• **RECORDS FOR THIS TASK**:
● ● ● ●

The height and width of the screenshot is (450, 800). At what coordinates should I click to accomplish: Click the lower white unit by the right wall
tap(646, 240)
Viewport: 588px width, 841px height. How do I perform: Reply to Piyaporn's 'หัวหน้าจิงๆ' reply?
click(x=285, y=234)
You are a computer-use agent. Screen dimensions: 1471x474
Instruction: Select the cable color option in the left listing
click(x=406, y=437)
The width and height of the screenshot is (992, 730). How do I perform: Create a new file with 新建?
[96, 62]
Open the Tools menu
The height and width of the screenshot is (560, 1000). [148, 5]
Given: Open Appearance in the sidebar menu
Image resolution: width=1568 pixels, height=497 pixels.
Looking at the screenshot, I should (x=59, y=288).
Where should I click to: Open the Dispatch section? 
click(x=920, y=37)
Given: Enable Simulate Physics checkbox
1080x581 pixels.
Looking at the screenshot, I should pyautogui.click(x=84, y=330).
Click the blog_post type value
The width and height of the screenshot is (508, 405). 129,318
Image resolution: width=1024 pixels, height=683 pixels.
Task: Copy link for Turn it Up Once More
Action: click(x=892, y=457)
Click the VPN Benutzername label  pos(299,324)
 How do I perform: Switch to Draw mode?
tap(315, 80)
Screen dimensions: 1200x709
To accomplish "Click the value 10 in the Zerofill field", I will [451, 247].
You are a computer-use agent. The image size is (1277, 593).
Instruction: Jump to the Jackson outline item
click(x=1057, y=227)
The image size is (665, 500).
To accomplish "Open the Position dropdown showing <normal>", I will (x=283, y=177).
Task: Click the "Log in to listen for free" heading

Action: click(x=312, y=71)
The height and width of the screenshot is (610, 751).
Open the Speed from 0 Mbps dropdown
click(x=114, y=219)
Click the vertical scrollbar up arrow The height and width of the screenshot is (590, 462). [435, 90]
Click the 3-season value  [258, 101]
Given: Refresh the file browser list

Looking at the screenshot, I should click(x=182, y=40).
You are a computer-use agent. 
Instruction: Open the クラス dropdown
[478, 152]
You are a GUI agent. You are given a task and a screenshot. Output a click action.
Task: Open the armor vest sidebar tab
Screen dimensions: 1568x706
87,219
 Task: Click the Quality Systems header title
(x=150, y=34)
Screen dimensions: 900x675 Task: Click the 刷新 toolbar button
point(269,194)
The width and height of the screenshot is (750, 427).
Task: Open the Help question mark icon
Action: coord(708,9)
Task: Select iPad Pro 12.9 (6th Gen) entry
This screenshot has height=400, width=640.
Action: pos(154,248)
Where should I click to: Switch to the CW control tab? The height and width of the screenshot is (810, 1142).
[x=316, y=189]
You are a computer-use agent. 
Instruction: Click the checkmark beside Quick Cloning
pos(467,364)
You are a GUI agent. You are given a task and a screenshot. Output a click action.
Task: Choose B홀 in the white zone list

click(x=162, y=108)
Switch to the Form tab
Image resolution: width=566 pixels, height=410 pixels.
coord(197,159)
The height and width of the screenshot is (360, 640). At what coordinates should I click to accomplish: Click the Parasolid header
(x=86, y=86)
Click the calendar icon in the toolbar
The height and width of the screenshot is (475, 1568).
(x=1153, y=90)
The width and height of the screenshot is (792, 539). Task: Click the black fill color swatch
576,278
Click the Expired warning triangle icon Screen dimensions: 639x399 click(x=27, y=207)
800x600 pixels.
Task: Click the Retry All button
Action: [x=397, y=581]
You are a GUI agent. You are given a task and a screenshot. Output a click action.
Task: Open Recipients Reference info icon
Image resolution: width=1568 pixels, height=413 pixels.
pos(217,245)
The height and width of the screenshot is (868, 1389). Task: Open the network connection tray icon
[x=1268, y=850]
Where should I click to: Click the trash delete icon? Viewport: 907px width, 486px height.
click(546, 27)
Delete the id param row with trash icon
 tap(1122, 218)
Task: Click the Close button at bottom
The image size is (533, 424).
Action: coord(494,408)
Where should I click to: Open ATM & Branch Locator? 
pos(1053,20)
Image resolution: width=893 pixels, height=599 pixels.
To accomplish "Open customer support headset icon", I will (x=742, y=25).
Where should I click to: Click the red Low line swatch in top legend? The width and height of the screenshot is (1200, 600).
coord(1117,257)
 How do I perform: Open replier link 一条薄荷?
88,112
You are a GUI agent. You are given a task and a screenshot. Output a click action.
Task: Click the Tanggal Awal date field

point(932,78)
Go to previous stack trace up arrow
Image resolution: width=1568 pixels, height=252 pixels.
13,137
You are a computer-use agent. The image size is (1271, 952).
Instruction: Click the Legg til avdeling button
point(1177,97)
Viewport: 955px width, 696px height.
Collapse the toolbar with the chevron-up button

● ● ● ●

• **TASK ITEM**:
Where a line in the records above contains the word "arrow", include it in the count; state the total and nothing more.

• **REPLY TO THE EXERCISE**:
2